A verbatim reprint of the records below is what this exercise asks for.
======
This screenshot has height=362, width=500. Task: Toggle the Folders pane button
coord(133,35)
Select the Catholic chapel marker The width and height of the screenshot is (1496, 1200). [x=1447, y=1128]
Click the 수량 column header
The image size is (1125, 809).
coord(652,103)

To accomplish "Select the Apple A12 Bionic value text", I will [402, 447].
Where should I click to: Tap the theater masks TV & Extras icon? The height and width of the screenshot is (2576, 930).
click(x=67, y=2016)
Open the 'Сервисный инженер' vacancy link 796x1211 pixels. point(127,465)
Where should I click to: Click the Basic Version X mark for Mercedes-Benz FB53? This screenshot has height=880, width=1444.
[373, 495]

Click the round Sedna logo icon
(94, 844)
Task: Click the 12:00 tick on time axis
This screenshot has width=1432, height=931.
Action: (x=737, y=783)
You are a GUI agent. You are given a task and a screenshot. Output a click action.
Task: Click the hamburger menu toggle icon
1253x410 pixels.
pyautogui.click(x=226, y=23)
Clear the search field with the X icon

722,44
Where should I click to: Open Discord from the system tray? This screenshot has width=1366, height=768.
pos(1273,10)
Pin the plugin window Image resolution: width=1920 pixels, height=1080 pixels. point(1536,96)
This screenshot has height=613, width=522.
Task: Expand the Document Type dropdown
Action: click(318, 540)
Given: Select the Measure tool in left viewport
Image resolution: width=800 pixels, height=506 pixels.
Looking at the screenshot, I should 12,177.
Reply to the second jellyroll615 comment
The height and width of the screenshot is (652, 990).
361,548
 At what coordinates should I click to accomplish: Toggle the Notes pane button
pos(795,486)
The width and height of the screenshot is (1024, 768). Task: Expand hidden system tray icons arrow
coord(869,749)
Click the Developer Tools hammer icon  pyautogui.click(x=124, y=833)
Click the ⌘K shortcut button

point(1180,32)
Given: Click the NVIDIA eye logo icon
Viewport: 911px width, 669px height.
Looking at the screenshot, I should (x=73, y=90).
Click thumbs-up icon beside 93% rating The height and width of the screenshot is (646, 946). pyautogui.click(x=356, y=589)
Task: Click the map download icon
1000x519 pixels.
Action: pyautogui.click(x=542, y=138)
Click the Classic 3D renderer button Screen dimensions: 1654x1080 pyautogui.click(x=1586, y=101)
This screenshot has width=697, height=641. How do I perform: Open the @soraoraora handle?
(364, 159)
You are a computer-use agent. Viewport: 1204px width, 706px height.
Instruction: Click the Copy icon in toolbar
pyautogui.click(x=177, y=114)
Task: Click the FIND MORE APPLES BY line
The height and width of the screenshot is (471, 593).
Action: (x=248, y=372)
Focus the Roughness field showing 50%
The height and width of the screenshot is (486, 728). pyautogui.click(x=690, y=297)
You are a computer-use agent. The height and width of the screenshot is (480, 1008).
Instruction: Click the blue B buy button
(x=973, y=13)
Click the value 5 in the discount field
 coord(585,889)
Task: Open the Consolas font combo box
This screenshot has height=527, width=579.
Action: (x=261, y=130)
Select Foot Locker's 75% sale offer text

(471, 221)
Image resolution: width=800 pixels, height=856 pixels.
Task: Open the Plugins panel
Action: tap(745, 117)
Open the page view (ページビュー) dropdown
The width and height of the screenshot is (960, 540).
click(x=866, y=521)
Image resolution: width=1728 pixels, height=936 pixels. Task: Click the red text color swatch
======
**RESPONSE BELOW**
This screenshot has height=362, width=500. Task: Toggle the Folders pane button
coord(133,35)
Select the Catholic chapel marker The width and height of the screenshot is (1496, 1200). [x=1447, y=1128]
Click the 수량 column header
The image size is (1125, 809).
coord(652,103)

To accomplish "Select the Apple A12 Bionic value text", I will [402, 447].
Where should I click to: Tap the theater masks TV & Extras icon? The height and width of the screenshot is (2576, 930).
click(x=67, y=2016)
Open the 'Сервисный инженер' vacancy link 796x1211 pixels. point(127,465)
Where should I click to: Click the Basic Version X mark for Mercedes-Benz FB53? This screenshot has height=880, width=1444.
[373, 495]

Click the round Sedna logo icon
(94, 844)
Task: Click the 12:00 tick on time axis
This screenshot has width=1432, height=931.
Action: (x=737, y=783)
You are a GUI agent. You are given a task and a screenshot. Output a click action.
Task: Click the hamburger menu toggle icon
1253x410 pixels.
pyautogui.click(x=226, y=23)
Clear the search field with the X icon

722,44
Where should I click to: Open Discord from the system tray? This screenshot has width=1366, height=768.
pos(1273,10)
Pin the plugin window Image resolution: width=1920 pixels, height=1080 pixels. point(1536,96)
This screenshot has height=613, width=522.
Task: Expand the Document Type dropdown
Action: click(318, 540)
Given: Select the Measure tool in left viewport
Image resolution: width=800 pixels, height=506 pixels.
Looking at the screenshot, I should 12,177.
Reply to the second jellyroll615 comment
The height and width of the screenshot is (652, 990).
361,548
 At what coordinates should I click to accomplish: Toggle the Notes pane button
pos(795,486)
The width and height of the screenshot is (1024, 768). Task: Expand hidden system tray icons arrow
coord(869,749)
Click the Developer Tools hammer icon  pyautogui.click(x=124, y=833)
Click the ⌘K shortcut button

point(1180,32)
Given: Click the NVIDIA eye logo icon
Viewport: 911px width, 669px height.
Looking at the screenshot, I should (x=73, y=90).
Click thumbs-up icon beside 93% rating The height and width of the screenshot is (646, 946). pyautogui.click(x=356, y=589)
Task: Click the map download icon
1000x519 pixels.
Action: pyautogui.click(x=542, y=138)
Click the Classic 3D renderer button Screen dimensions: 1654x1080 pyautogui.click(x=1586, y=101)
This screenshot has width=697, height=641. How do I perform: Open the @soraoraora handle?
(364, 159)
You are a computer-use agent. Viewport: 1204px width, 706px height.
Instruction: Click the Copy icon in toolbar
pyautogui.click(x=177, y=114)
Task: Click the FIND MORE APPLES BY line
The height and width of the screenshot is (471, 593).
Action: (x=248, y=372)
Focus the Roughness field showing 50%
The height and width of the screenshot is (486, 728). pyautogui.click(x=690, y=297)
You are a computer-use agent. The height and width of the screenshot is (480, 1008).
Instruction: Click the blue B buy button
(x=973, y=13)
Click the value 5 in the discount field
 coord(585,889)
Task: Open the Consolas font combo box
This screenshot has height=527, width=579.
Action: (x=261, y=130)
Select Foot Locker's 75% sale offer text

(471, 221)
Image resolution: width=800 pixels, height=856 pixels.
Task: Open the Plugins panel
Action: tap(745, 117)
Open the page view (ページビュー) dropdown
The width and height of the screenshot is (960, 540).
click(x=866, y=521)
Image resolution: width=1728 pixels, height=936 pixels. Task: Click the red text color swatch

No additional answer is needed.